Top of Excerpted data

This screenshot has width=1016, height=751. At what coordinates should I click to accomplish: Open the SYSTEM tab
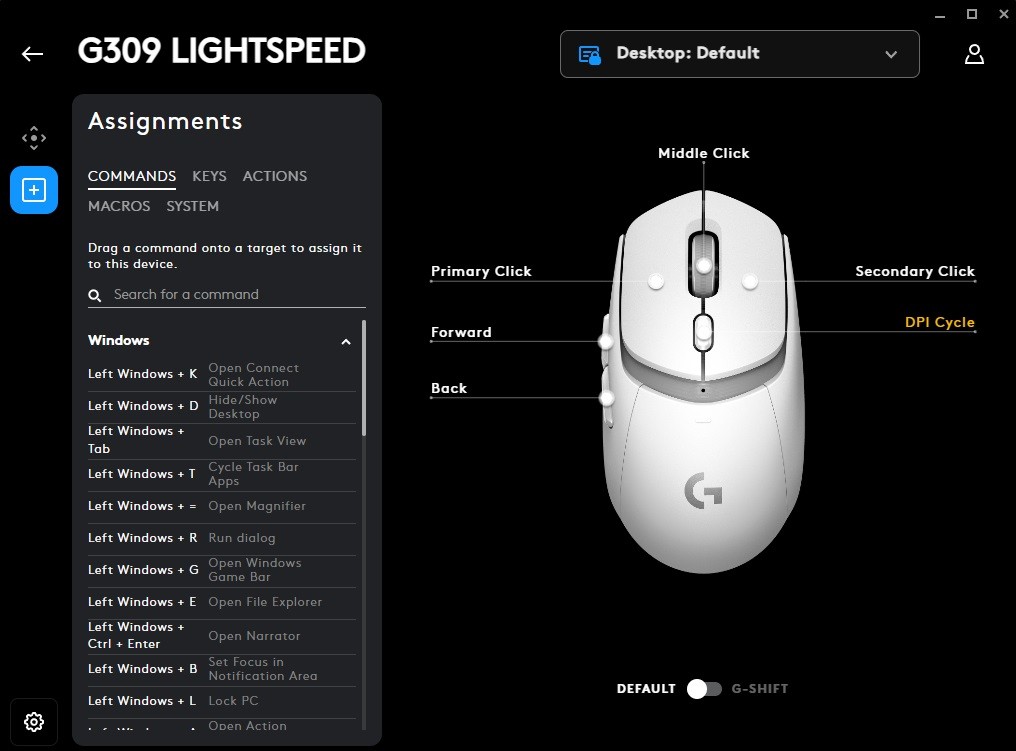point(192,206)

Bottom of Excerpted data
Top of Excerpted data

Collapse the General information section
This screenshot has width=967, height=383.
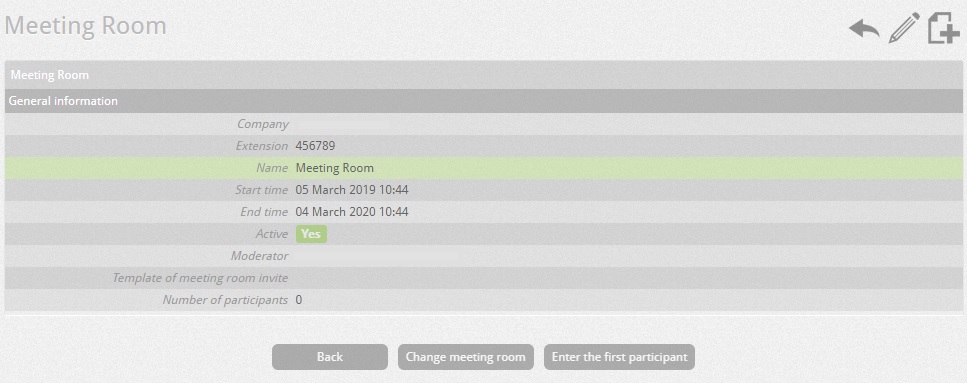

Bottom of Excerpted data
Top of Excerpted data

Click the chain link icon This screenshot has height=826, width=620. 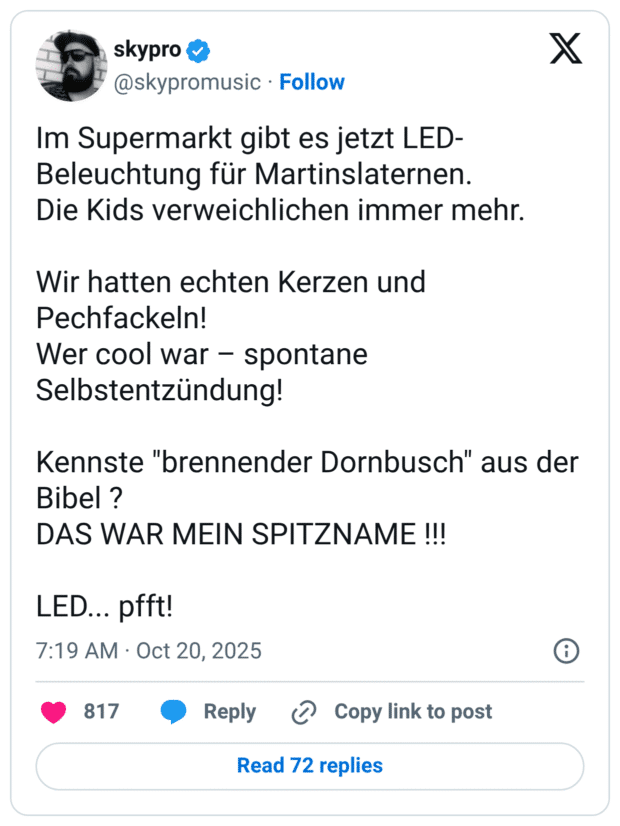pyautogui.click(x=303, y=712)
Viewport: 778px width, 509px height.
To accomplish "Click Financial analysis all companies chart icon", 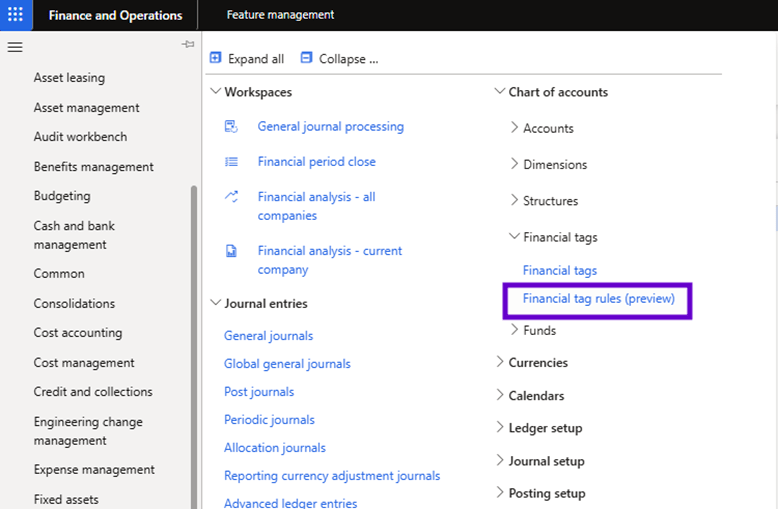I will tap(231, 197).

Bottom of Excerpted data

Task statement:
From the entries above, return exactly the line containing "Collapse the General information section", the line containing "This screenshot has width=967, height=383.", and all lines between, and nothing else.

Answer to this task:
Collapse the General information section
This screenshot has width=967, height=383.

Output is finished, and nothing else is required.